The story, in the end, is very similar to that of "Ecco noi per esempio" or "Il ragazzo di campagna" ('84), where the country mouse, having seen and known the confusion of the city, falls back on his choices and returns home, with the variant that in a film like this, the nostos is neither serene nor resolved but leaves that subtle melancholy of things left halfway, a shattered mirror in which Antonio realizes he's neither like De Niro in Taxi Driver nor like Stallone in Rocky, but a pale imitation of the warrior, weakened by life and events he couldn't control, of a wave he couldn't surf.
And behold, the lake, often central to Pozzetto's life and films, becomes not only the enclosed place to live like Candide but also the deep water to reflect his thoughts, memories, the awareness of his failures, and the necessity to move on – nearly as deep as the sea of the Tremiti islands of Lucio Dalla, for whom "thought is like the ocean, you cannot block it, you cannot fence it" – a house where the man of reflux, in one of the murkiest years of our recent history, a watershed between the era of possible and unfulfilled revolutions and the successes of the thirties, almost implodes, and as Lolli sang a few years earlier and as I often like to repeat, he "clears the roads of dreams".

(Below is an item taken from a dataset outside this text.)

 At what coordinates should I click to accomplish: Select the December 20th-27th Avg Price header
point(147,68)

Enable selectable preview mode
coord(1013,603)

All this, and much more, is "Sono fotogenico," a film where Risi and Pozzetto play with metacinema, desecrating a world, an environment, and a bit of their own image, almost like "Day for Night" for less refined but hungrier audiences than Truffaut's.
Congratulations, then, Renato, and a heartfelt thank you.
May the stardust memories represented by "Sono Fotogenico" not weigh you down for the next thirty years, while with my glass spoon I dig into the memory of the lightness you have given me, and many others, letting us float on the depths of waters that often reclaim us, while we strike and take punches like Rocky Balboa or Rocky Barbella.